Die Freiheit des Denkens ist bedroht
Mit diesem Phänomen ist nun auch Susanne Schröter konfrontiert, die bereits früh erklärte, die Anfeindungen gegen sie sei die gezielte Einschüchterung durch eine Gruppe muslimischer Studenten. Dass diese in ihrer Erklärung schließlich auch Schröters Eignung als Lehrbeauftrage infrage stellen, lässt keinen Zweifel daran, dass die Freiheit des Denkens an deutschen Universitäten nun auch in Frankfurt akut von religiösen Geistern bedroht wird.
Man muss nicht bis ins Jahr 1633 zu Galileo Galilei zurückgehen, um zu begreifen, dass religiöse Dogmen und die aus ihnen erwachsenen Befindlichkeiten kritischem Denken und freier Forschung fundamental im Wege stehen. Stattdessen reicht ein Blick in die Türkei, wo unter dem Druck der staatlichen Religionsbehörde DIYANET vor einigen Jahren die Evolutionstheorie nach Charles Darwin aus den schulischen Lehrplänen gestrichen wurde, weil sie der koranischen Darstellung von der Entstehung der Welt widerspricht.

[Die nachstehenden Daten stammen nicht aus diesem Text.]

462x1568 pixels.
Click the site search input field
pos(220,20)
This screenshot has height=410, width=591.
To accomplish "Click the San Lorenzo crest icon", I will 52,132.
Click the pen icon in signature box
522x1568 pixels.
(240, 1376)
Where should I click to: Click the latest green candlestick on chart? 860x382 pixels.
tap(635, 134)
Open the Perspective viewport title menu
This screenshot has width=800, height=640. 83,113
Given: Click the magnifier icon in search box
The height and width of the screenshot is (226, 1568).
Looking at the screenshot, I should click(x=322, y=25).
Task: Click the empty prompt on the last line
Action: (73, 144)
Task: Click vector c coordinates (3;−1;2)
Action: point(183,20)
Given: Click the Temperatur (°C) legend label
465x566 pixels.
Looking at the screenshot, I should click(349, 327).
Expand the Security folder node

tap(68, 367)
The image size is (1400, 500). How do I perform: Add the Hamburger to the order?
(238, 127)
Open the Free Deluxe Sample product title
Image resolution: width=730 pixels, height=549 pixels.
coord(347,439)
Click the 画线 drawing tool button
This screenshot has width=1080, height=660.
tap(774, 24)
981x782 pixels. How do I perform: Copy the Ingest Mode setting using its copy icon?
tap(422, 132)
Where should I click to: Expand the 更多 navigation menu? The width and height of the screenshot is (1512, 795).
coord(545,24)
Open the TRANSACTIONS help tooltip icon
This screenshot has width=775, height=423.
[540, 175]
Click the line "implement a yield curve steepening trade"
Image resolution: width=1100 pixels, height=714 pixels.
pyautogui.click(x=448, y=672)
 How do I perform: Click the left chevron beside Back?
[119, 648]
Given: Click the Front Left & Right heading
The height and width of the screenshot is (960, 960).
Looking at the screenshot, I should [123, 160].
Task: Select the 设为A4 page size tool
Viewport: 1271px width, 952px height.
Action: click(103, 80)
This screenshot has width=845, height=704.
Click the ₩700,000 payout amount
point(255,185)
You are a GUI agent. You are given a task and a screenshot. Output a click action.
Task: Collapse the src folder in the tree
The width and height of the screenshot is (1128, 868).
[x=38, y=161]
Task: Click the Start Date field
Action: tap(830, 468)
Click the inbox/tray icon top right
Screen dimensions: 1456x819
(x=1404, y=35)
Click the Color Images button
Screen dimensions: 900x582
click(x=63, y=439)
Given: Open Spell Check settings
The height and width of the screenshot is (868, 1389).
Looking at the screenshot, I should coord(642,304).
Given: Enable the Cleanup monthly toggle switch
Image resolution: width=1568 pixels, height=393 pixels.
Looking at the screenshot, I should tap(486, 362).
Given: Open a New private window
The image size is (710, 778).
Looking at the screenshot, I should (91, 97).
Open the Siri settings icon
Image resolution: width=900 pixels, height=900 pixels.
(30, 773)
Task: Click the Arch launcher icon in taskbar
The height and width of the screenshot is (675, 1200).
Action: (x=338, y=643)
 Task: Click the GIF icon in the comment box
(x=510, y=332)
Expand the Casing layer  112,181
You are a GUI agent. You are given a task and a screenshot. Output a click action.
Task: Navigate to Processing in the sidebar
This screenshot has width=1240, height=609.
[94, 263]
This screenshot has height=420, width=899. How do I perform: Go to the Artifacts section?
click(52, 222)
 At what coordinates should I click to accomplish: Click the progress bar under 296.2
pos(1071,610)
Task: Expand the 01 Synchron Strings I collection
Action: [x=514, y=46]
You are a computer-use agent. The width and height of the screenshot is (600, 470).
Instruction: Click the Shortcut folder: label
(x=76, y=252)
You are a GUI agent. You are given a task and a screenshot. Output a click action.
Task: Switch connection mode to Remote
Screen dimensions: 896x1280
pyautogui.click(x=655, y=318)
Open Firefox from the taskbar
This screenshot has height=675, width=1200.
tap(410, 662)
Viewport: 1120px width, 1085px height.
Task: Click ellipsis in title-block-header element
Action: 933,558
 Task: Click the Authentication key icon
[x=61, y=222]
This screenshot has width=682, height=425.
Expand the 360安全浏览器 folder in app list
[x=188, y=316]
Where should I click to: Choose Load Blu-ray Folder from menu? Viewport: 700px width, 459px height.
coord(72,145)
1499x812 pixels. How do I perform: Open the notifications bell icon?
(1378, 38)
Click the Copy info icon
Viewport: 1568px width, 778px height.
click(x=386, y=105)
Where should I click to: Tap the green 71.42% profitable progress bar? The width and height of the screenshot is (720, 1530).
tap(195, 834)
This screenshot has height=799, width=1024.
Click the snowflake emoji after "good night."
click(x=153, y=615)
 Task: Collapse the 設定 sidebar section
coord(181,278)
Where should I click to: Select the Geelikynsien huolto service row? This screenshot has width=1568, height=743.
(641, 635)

Schröter verteidigt die Werte der Aufklärung
Da in Deutschland heutzutage niemand mehr ernsthaft bezweifeln wird, dass religiöse Überzeugungen in der wissenschaftlichen Forschung fehl am Platz sind, bleibt die Frage, wie eine säkulare Gesellschaft mit reaktionären Kräften umgeht, die unter dem Deckmantel der Toleranz eine Aufhebung eben dieser Trennung herbeiführen wollen.
Die Antwort darauf findet sich in der Erkenntnis, dass die Werte der Aufklärung keine irreversiblen Erscheinungen, sondern die kostbaren Früchte eines jahrhundertelangen Kampfes zur Befreiung des Menschen sind. In diesem Sinne hat Susanne Schröter für ihre Beharrlichkeit nicht nur Hochachtung, sondern auch die größtmögliche Solidarität verdient.
Goethe kannte die Lösung
Dass der Kampf gegen die Werte der Aufklärung ausgerechnet an der Goethe-Universität Frankfurt entbrannt ist, kann man indes durchaus als Ironie der Geschichte werten, hatte ihr Namensgeber doch einst folgenden Aphorismus geprägt: „Wer Wissenschaft und Kunst besitzt, der hat auch Religion; wer jene beiden nicht besitzt, der habe Religion.“
Dass sich die Universität Frankfurt geschlossen hinter Schröter gestellt und damit einen Beitrag zur erfolgreichen Durchführung der Veranstaltung geleistet hat, ist überaus erfreulich, zeigt es doch, dass die Hochschule nicht nur den Namen ihres berühmten Vordenkers führt, sondern sich auch auf dessen Einsichten besinnt.